A blog is a great deal like a diary, or can be, and over time, even when we aren't writing personal pieces, we leave a trail of bread crumbs that betray our inner nature to careful, consistent readers, and if we choose to go back and read our old pieces, ourselves as well. Many times we will be taken by surprise by something we have written, especially the more we write.
When we are new writers, each word is a gem, precious and precise, and held with jealous care. A teacher's red marks tears us to shreds and we are outraged that our brilliance has been missed, passed over, or completely bashed. When we are older writers, so many thousands of words behind us, a river of words and ideas left behind in our wake like rose petals that fall lazily spent from the bloom, we shrug and move on, having learned that our words, no matter how carefully tended, are not really us, but things we shed and leave behind.
They are parts of who we were, but they are not us.
Some obsessions remain constant over time, old friends and nemeses, and sometimes both at the same time, and we have little recourse but to shake our heads in wonderment and puzzlement that we are still so taken, so absorbed, so focused on the same little square of territory. Really, we say to ourselves, aren't we too old for this shit? Isn't it enough already? But we know, having grown comfortable in the skin that is ours whether we wish it so or not, that it simply will never be enough.
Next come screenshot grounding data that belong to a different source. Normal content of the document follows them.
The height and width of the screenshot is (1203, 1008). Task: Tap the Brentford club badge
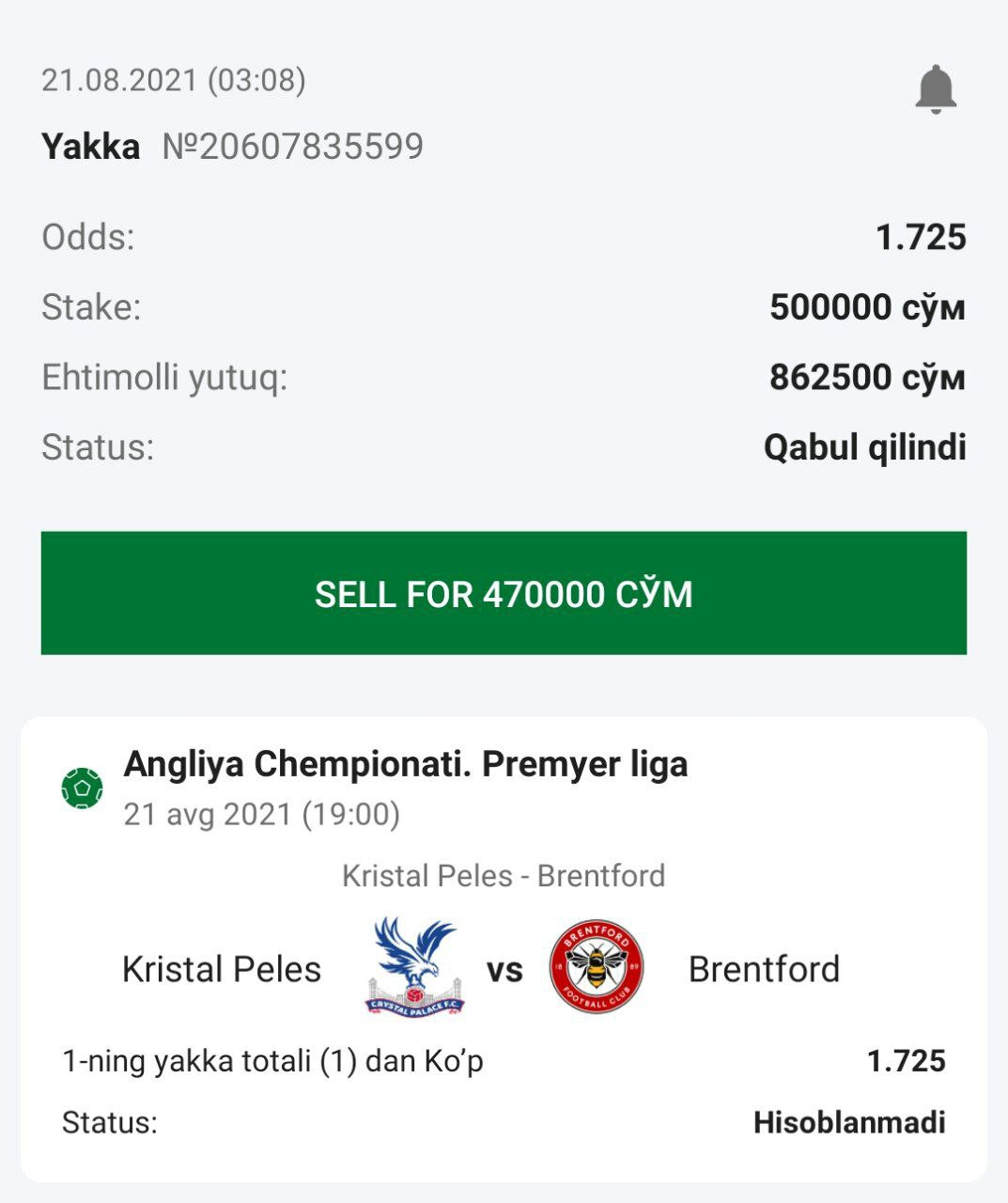click(x=596, y=967)
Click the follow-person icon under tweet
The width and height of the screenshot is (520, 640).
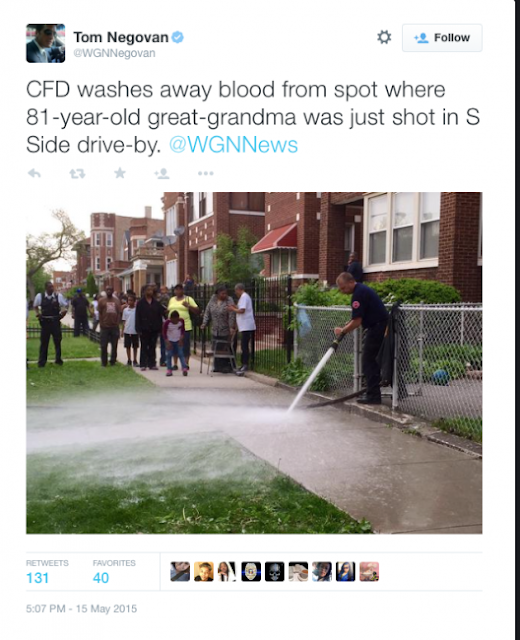[162, 173]
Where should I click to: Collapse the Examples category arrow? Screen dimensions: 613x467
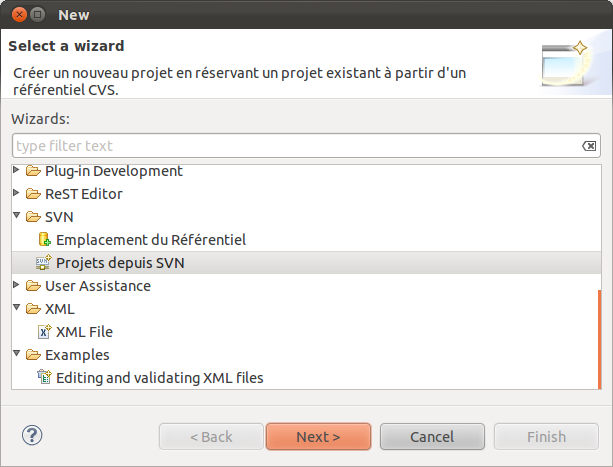click(16, 354)
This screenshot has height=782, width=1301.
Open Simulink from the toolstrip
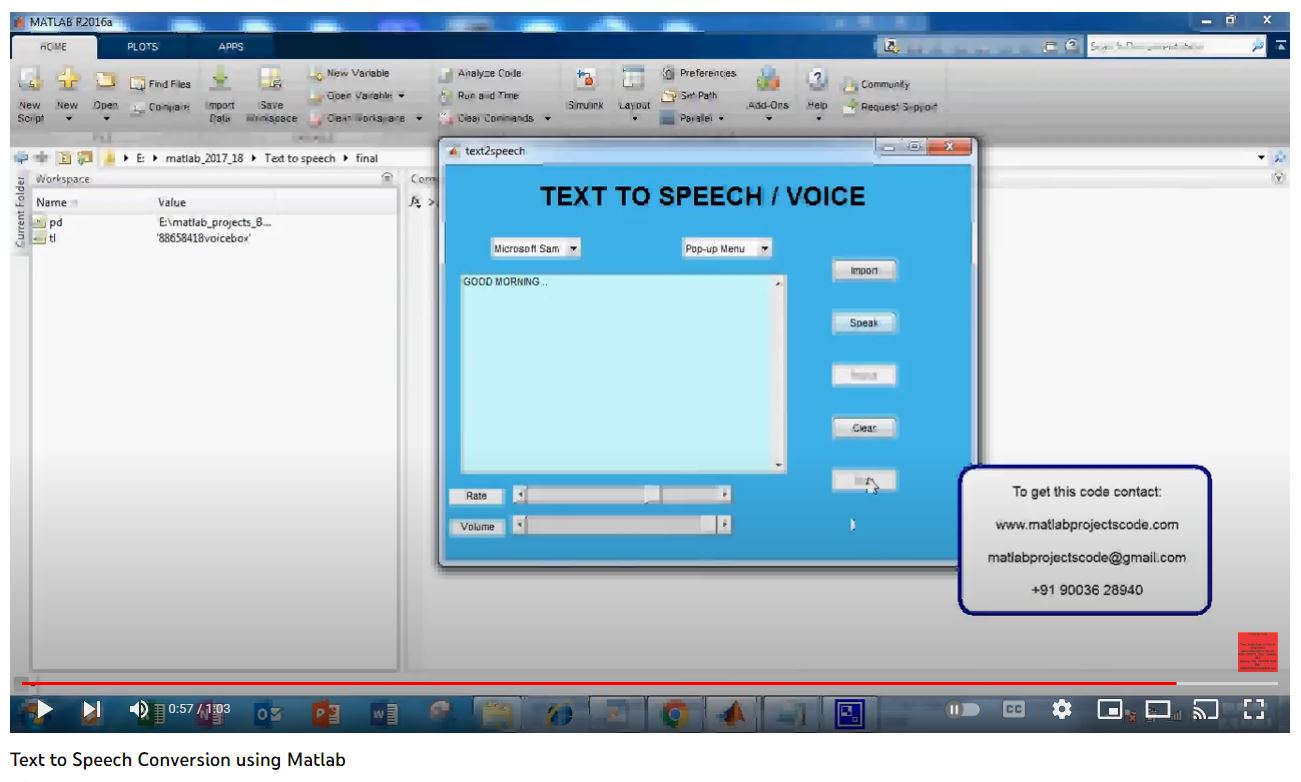(x=585, y=80)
Other obsessions burn themselves out quickly and leave us exhausted, even when we look back and read those words. Why did I ever care, we ask ourselves, but have no answer. And when we see others who continue to tread the same waters that we shared for a brief time, we shake our heads sadly at them to see that same absorption, the same words, the same thoughts, the same battles, nothing changed.
We are all Don Quixotes, though, tilting at our own windmills, and sometimes those windmills change mid-tilt, leaving us curiously lost--looking back at the people we used to be can help us find our way again, either down the same path or on an entirely new one.
I think that we need to embrace all of the people we used to be because they made us who we are today. We should not greet them with shame or disgust. We have all been places and been people we are not proud of, but if we do not look at them with compassion and forgiveness, how can we hope to look at others with compassion and forgiveness?